I really enjoyed the way this turns supply chains from an abstract risk topic into something almost tactile.
The detail about sulfuric acid being used to free phosphorus for fertilizer is exactly the kind of thing school chemistry should have led with. Suddenly the periodic table feels less like homework and more like infrastructure.
Well researched and easily accessible! This helps a lot to map out in my head, even just at a surface lever, the energy/material crisis.
Not sure about the first take away though, since I have the impression (I might be wrong) that there are more than enough food products to feed everyone on the planet but they're distributed unevenly, hence the huge waste in Western countries and famine in many other places. Even inside the imperial core, the inequality is stark.
More environment-forward and human-centric policies could've been implemented to overcome such "dilemma" if we're not dominated by a profit-driven hyper capitalist economic order.
The material science point is so good… that was my exact takeaway, we’ve never needed scientists more it seems, to figure out the alternatives to everything listed here. Thank you for writing this. As I was reading I thought I need to figure out how each point implicates Africa. On the one hand, African farmers hang fertilizer the least might mean we are less susceptible to the shocks but also likely impacts our export market. On the other hand, the minerals race and the pivot from “aid to investment” makes a lot of sense now.
Oh you don't capitalise 'i' when referring to yourself in first person? Essay...
...disregarded!
This is so intensive and well researched. I felt like I was back to studying at school, which literally was so boring. I used to hate chemistry because of how it was taught. I feel like you should go from a broader picture to a more specific one, i.e. application of a specific material to the details of how that material works in real life. Ah anyways, keep writing dude, this is interesting🫶🏻
this is besides the point, but this is how one uses ai in research! it was a useful tool, but the amount of care and the actual creation part is evident—you still did the work to research and write the fantastic article (& a first principles approach to supply chains really is such a fresh view)
The flow of the article is great!
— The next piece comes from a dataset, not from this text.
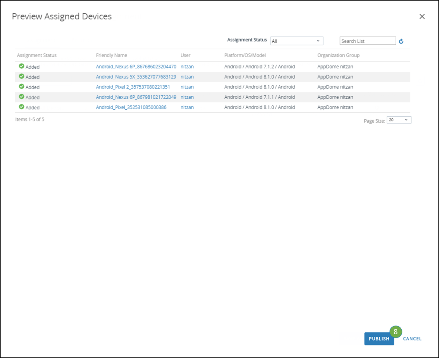Cancel the device assignment preview

[412, 339]
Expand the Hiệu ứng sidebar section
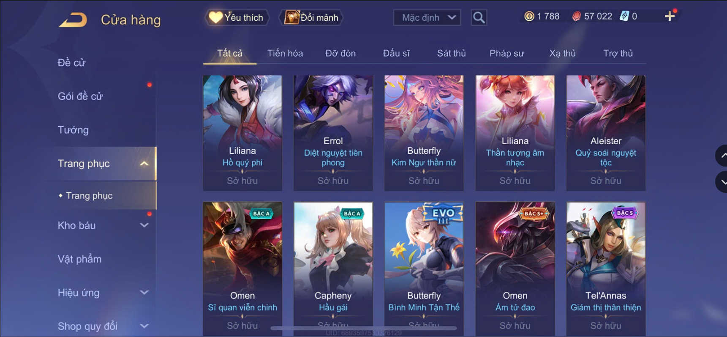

And the way things are explained. A very fun and informative read!
Wait, this post is really good.
I like how it takes a first principles approach to explain how resource bottlenecks will cause second and third order effects. I will be rereading this post many times.
Loved reading this- learned so much
fantastic analysis!! lots of jumping off points for people to go read further - very well done
fantastic article! loved it and learnt a lot. it led me down a few rabbit holes including desert sand vs river sand, and rubber blight bioterrorism.
just one note: i suspect you may have mispelled 'pharmaceuticals' as 'pharmapheuticals'? or perhaps its just a word i haven't encountered before
I know this was a herculean effort. still making my way through the piece, but thanks in advance!
Hats off for all the efforts you've put in for the research and writing this piece. Honestly, reading it was a recap of whatever I've studied about economics spread across multiple classes and chapters in my school life. At that time, I used to think why am I studying all this, but now it makes so much sense how geopolitics and global economics shape the supply chain across the world impacting countries across globe.